On va reparler de l'ambiguïté de l'appellation roman, puisque le livre d'Ivan Jablonka, Laëtitia ou La fin des hommes, qui vient de recevoir le Prix Médicis du roman français, n'en est pas vraiment un. Ce qui ne l'avait pas empêché d'être sélectionné pour le Goncourt. Mais l’historien a bien le droit d’être écrivain, comme il l’expliquait dans Le Monde
dont il avait déjà reçu le prix littéraire : « Aujourd’hui,
l’histoire est assez solide, assez forte, pour tenter des expériences.
Construire la narration, varier les points de vue, restituer une atmosphère,
inventer des formes nouvelles ».
Laëtitia Perrais est la jeune fille assassinée par Tony
Meilhon en janvier 2011, à Pornic, en Loire-Atlantique. Un fait divers dont
s’emparent, avant même que le corps de la victime soit retrouvé, outre les
enquêteurs et la justice, les médias, la population et… le président de la
République. De ce fait divers, Ivan Jablonka fait un récit exemplaire, chargé
de compassion autant que de colère, de scrupuleuse exactitude que de sentiments
personnels : « Il y a, dans la
vie de Laëtitia, trois injustices : son enfance, entre un père violent et
un père d’accueil abusif ; sa mort atroce, à l’âge de dix-huit ans ;
sa métamorphose en fait divers, c’est-à-dire en spectacle de mort. Les deux
premières injustices me laissent désolé et impuissant. Contre la troisième,
tout mon être se révolte. »

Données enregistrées
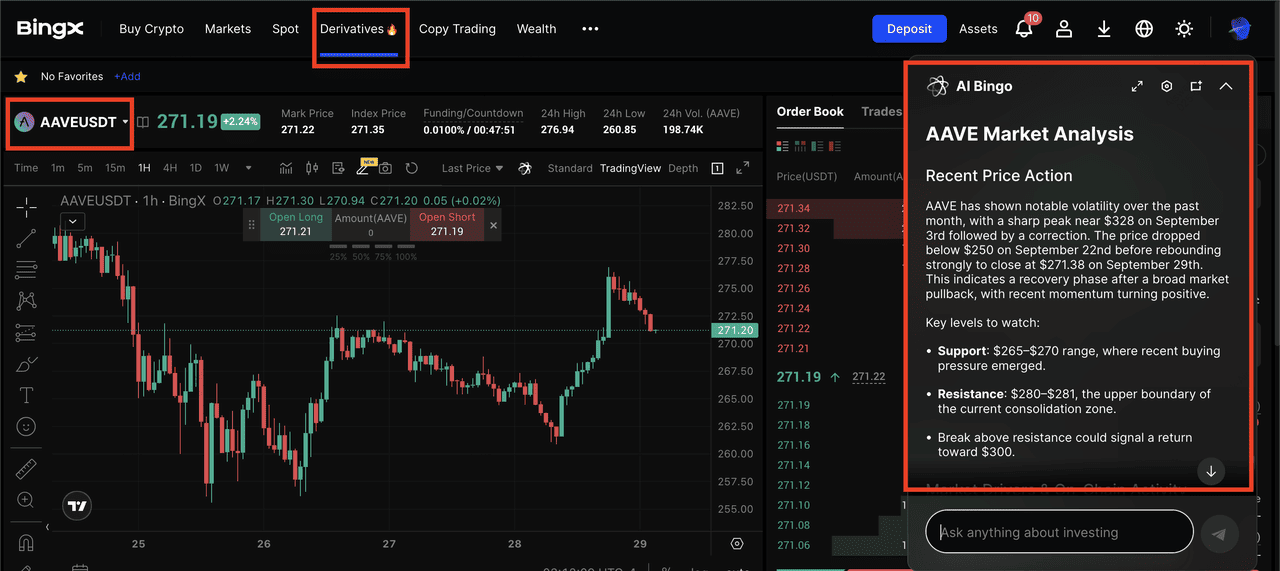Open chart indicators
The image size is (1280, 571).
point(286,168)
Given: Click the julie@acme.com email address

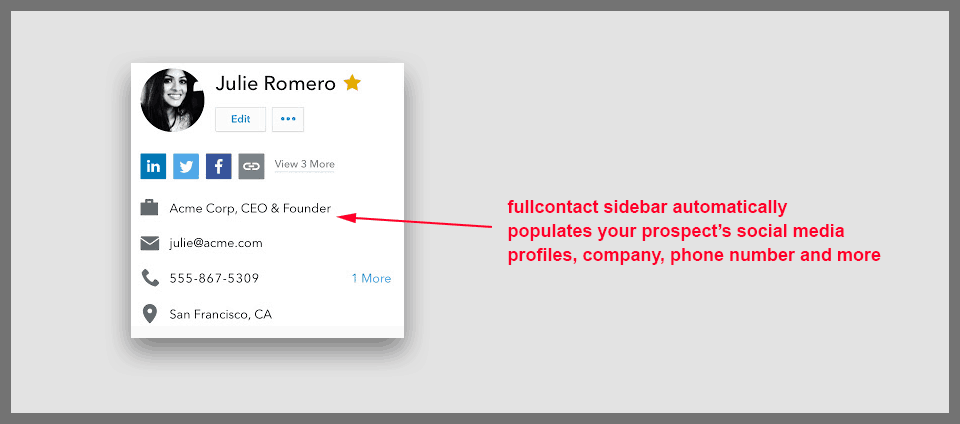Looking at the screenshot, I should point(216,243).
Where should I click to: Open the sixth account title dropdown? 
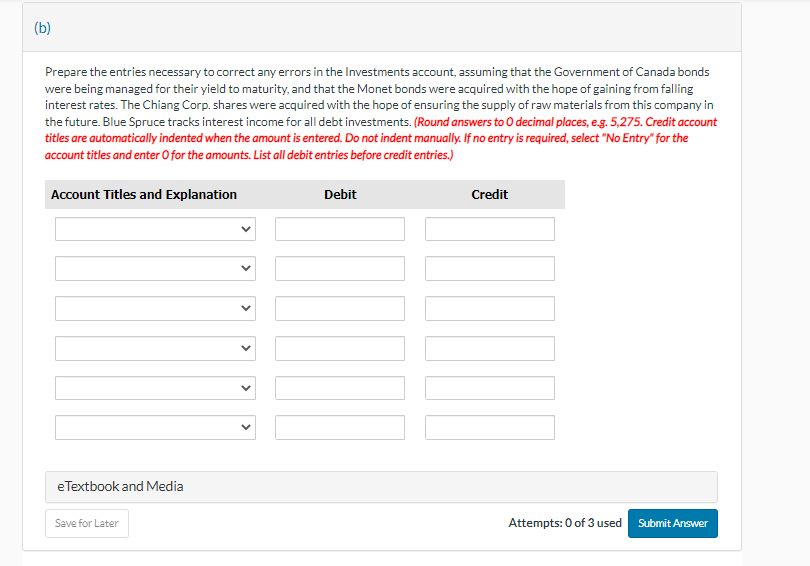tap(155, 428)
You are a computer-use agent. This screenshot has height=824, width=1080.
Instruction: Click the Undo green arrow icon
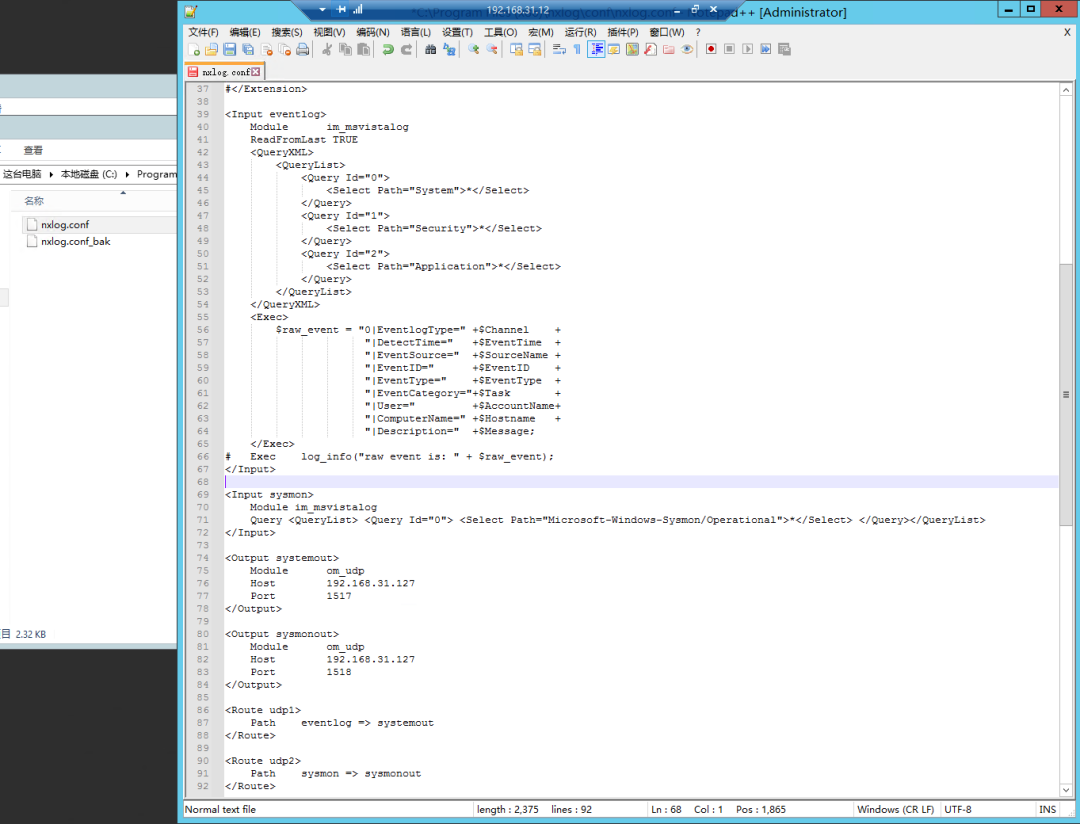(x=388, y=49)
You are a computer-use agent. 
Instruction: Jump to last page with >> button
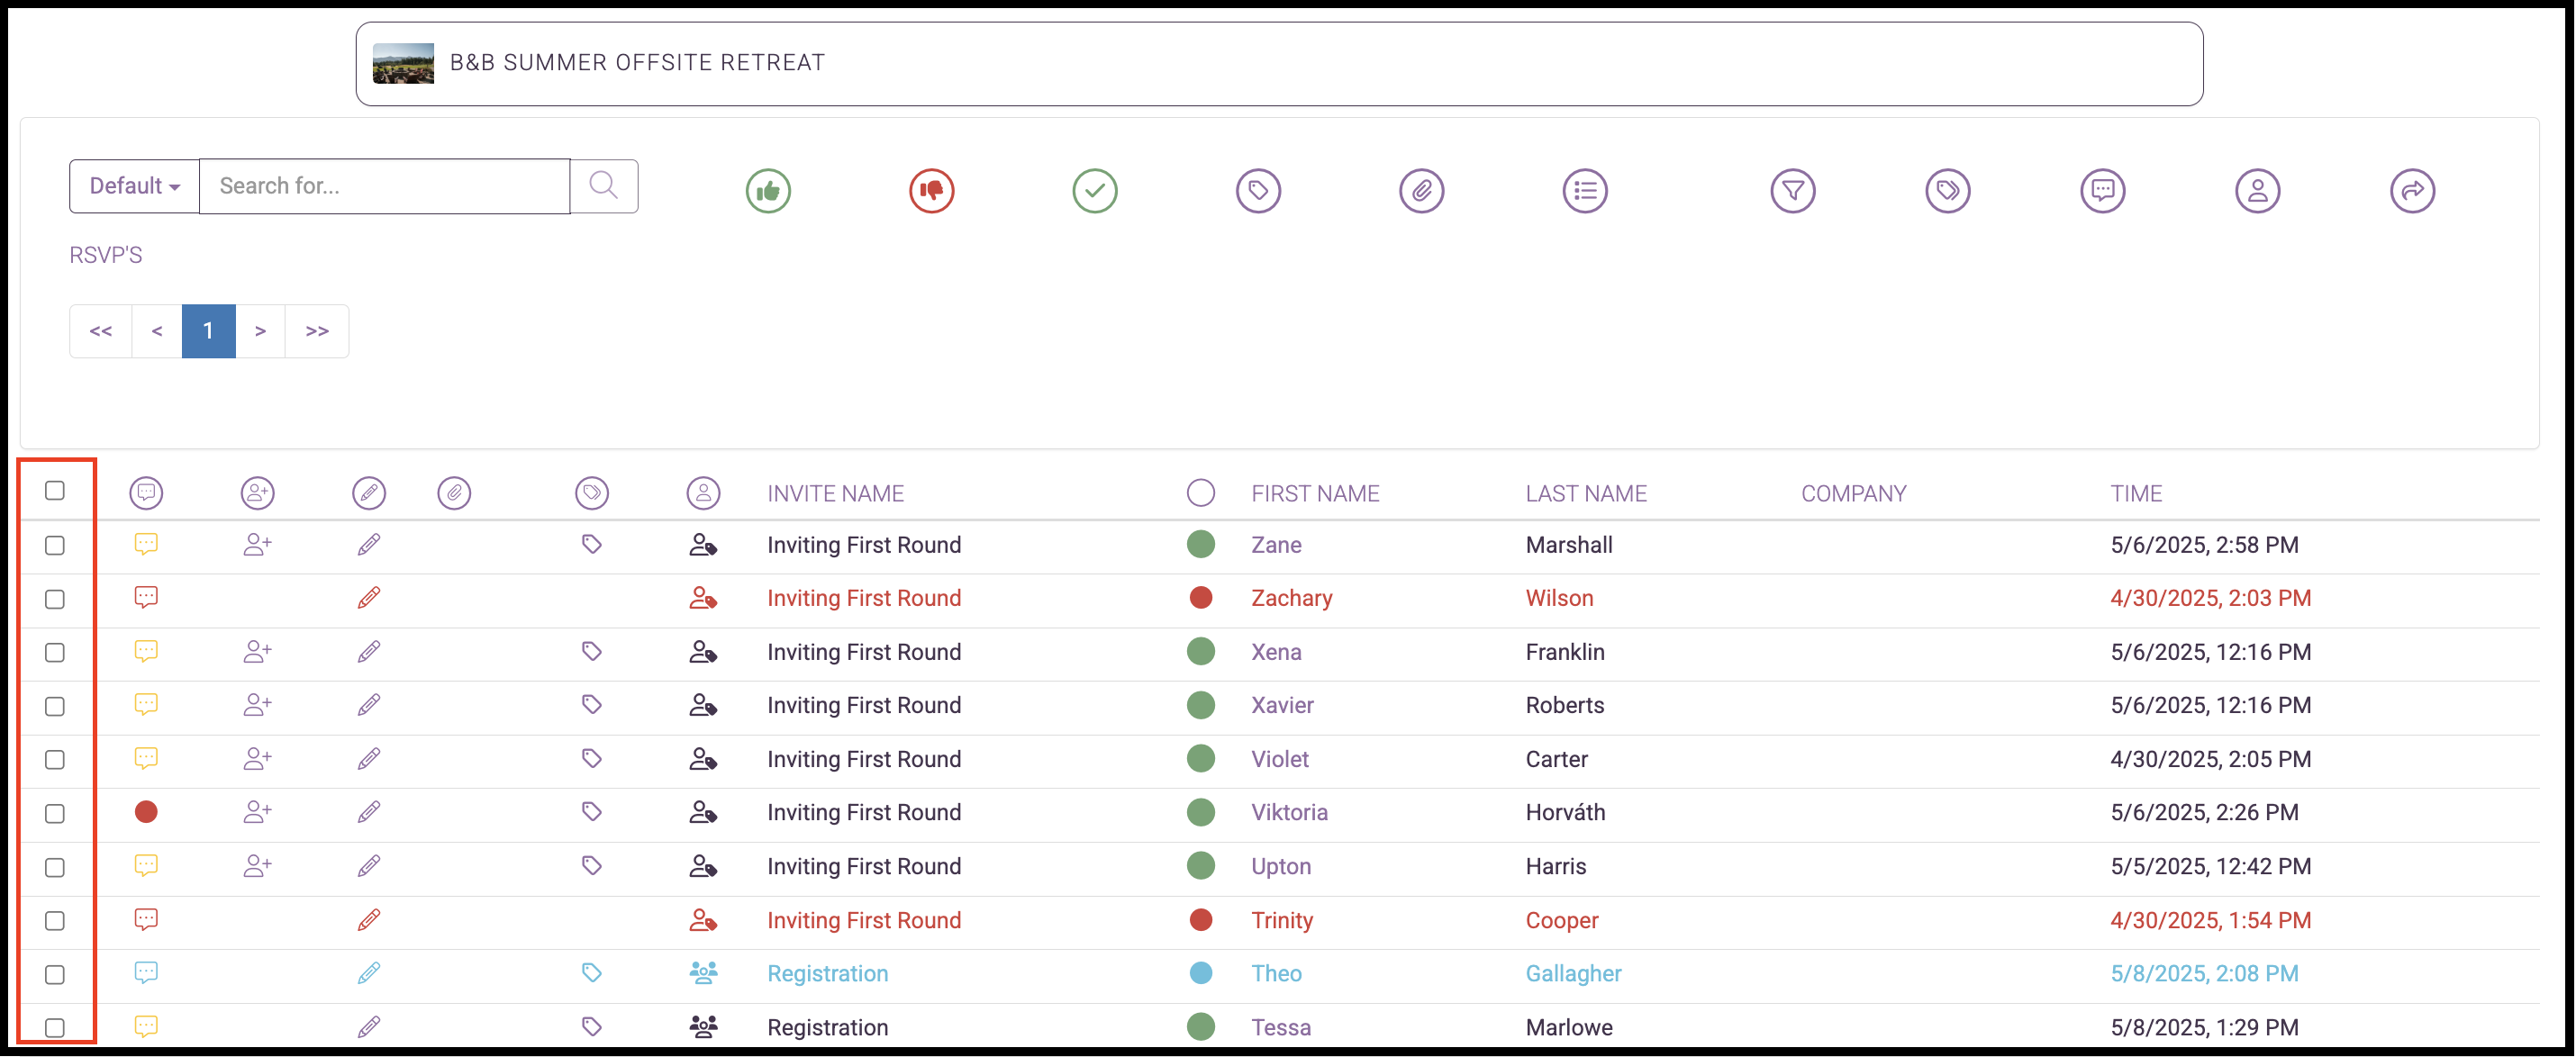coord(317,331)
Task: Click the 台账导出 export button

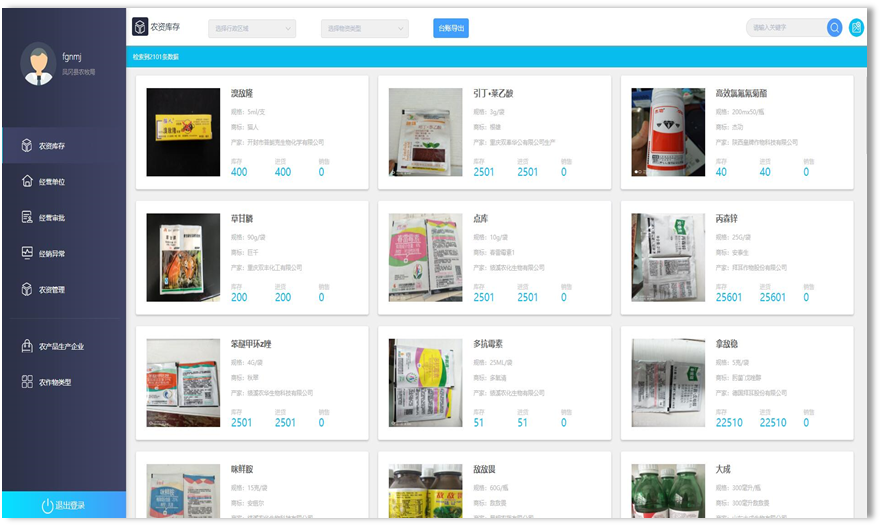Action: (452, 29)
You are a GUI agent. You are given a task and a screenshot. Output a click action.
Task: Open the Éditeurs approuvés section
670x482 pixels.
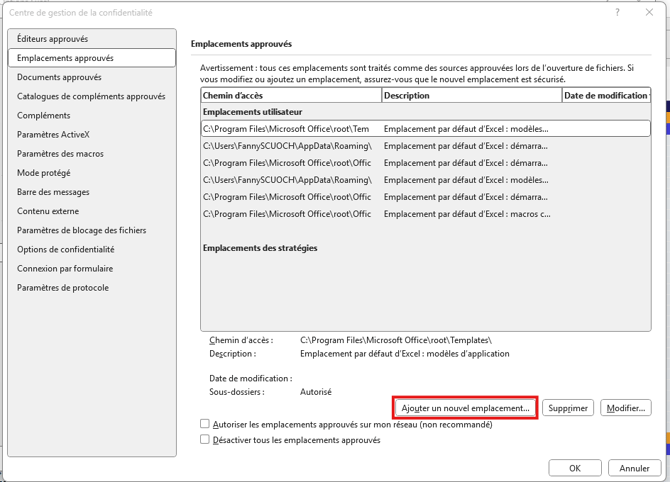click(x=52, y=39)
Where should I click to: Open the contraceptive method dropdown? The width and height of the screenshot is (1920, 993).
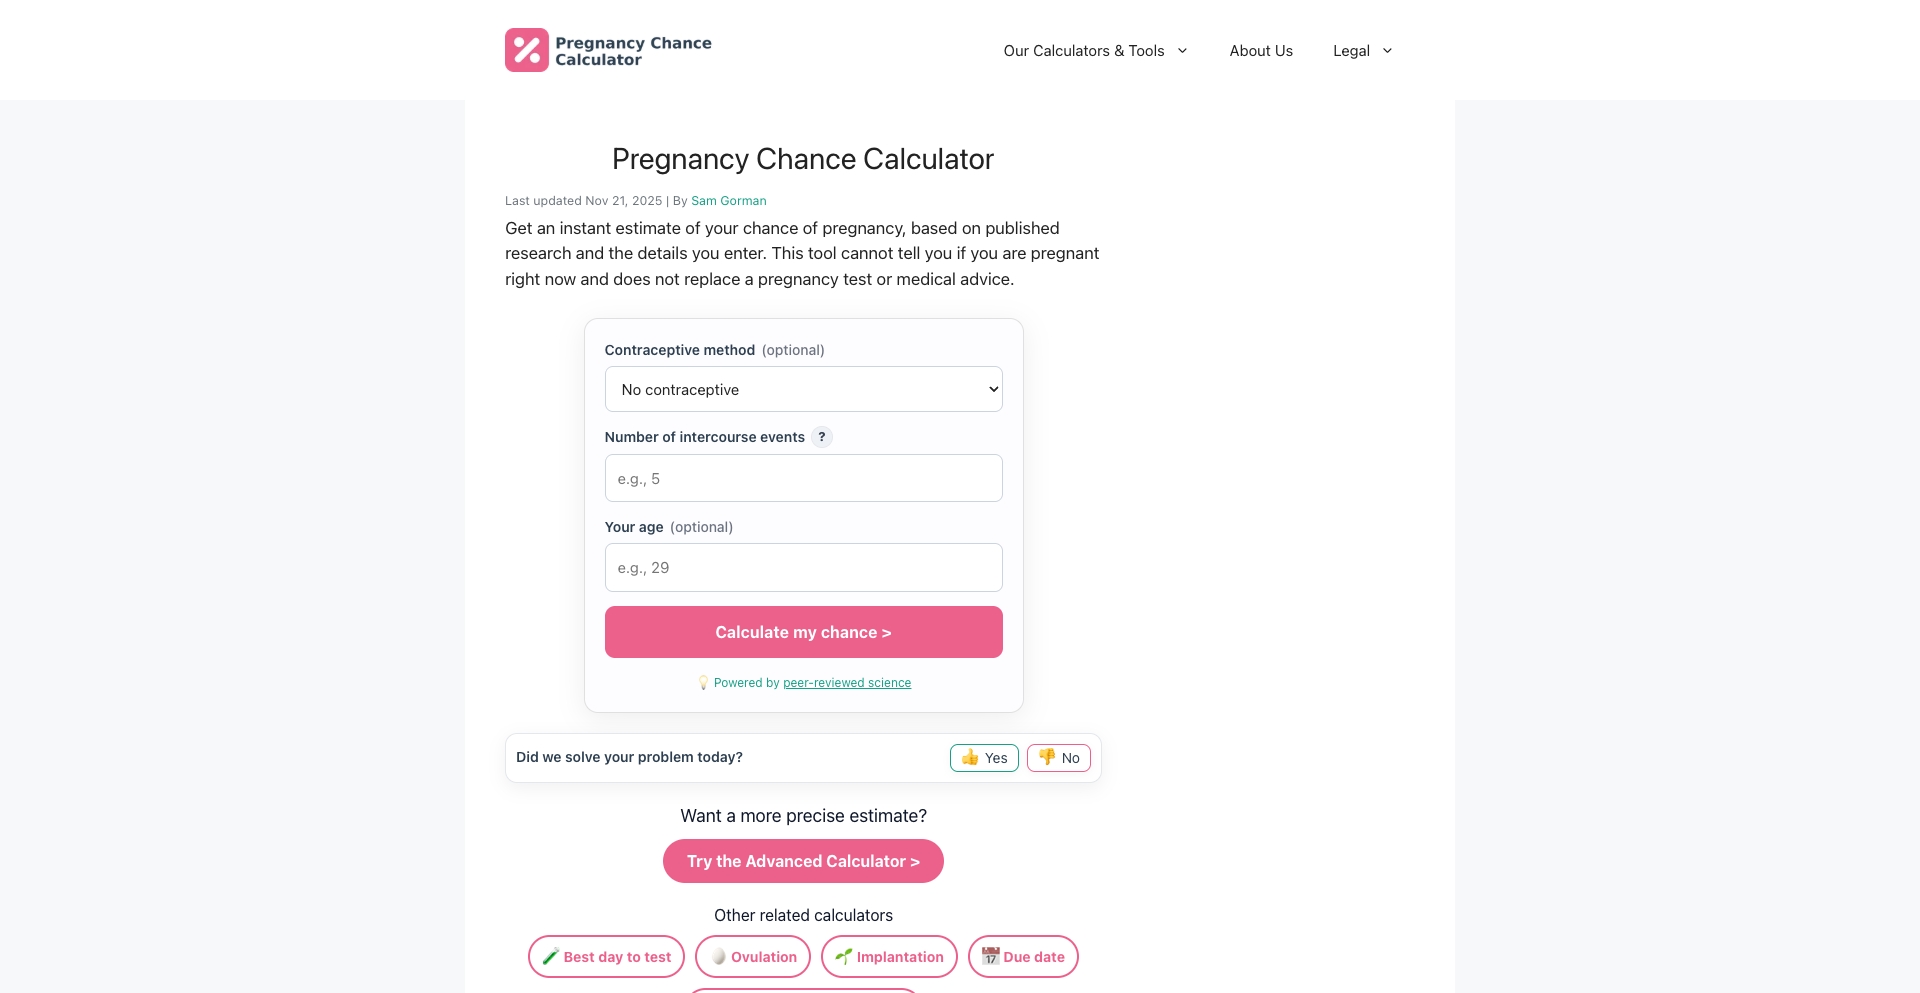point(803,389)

- [CONSIGNES]:
**a)** Citez le passage du texte sur le livre d'Ivan Jablonka qui va de « On va reparler » à « tenter des expériences. ».
**b)** D'après le texte sur le livre d'Ivan Jablonka, quel prix ce livre vient-il de recevoir ?
**c)** Prolongez le texte sur le livre d'Ivan Jablonka au-delà de sa dernière phrase.
Les items forment un matériau à part, distinct du texte sur le livre d'Ivan Jablonka.

- [RÉPONSES AUX EXERCICES]:
**a)**
On va reparler de l'ambiguïté de l'appellation roman, puisque le livre d'Ivan Jablonka, Laëtitia ou La fin des hommes, qui vient de recevoir le Prix Médicis du roman français, n'en est pas vraiment un. Ce qui ne l'avait pas empêché d'être sélectionné pour le Goncourt. Mais l’historien a bien le droit d’être écrivain, comme il l’expliquait dans Le Monde
dont il avait déjà reçu le prix littéraire : « Aujourd’hui,
l’histoire est assez solide, assez forte, pour tenter des expériences.

**b)** Le Prix Médicis du roman français.

**c)**
Au lieu de mettre en avant le personnage de l’assassin,
comme c’est si souvent le cas dans les reconstitutions, romanesques ou non, de
crimes, l’auteur manifeste toute son attention et sa sollicitude à la victime
et à ses proches. En commençant par Jessica, la sœur jumelle de Laëtitia,
passée, à la fin tragique près, par des événements si semblables, malgré toutes
leurs différences.
Pas un aspect n’échappe au regard d’Ivan Jablonka. Il
reconstitue les étapes de l’enfance et de l’adolescence, interroge l’évolution
contrariée de la jeune fille, situe par rapport à elle toutes ses relations,
longues ou éphémères, suit bien sûr de près, aidé en cela par l’enquête, la
dernière journée et les ultimes moments, puis la disparition de Laëtitia, la
découverte du corps, ou plutôt les découvertes des morceaux de son corps, le
jugement de Tony Meilhon…
Le factuel est irréprochable. Mais il prend surtout son sens
quand il s’inscrit dans une réalité sociologique, dans les troubles d’une vie,
dans les questions sans réponses d’une attitude face au danger, ce jour-là, peu
compatible avec la discrétion dont faisait preuve Laëtitia. Ainsi que, ce n’est
pas le plus anodin, dans la récupération politique d’une affaire au cours de
laquelle les juges furent fustigés par Nicolas Sarkozy et quasiment désignés
comme responsables de la mort de Laëtitia.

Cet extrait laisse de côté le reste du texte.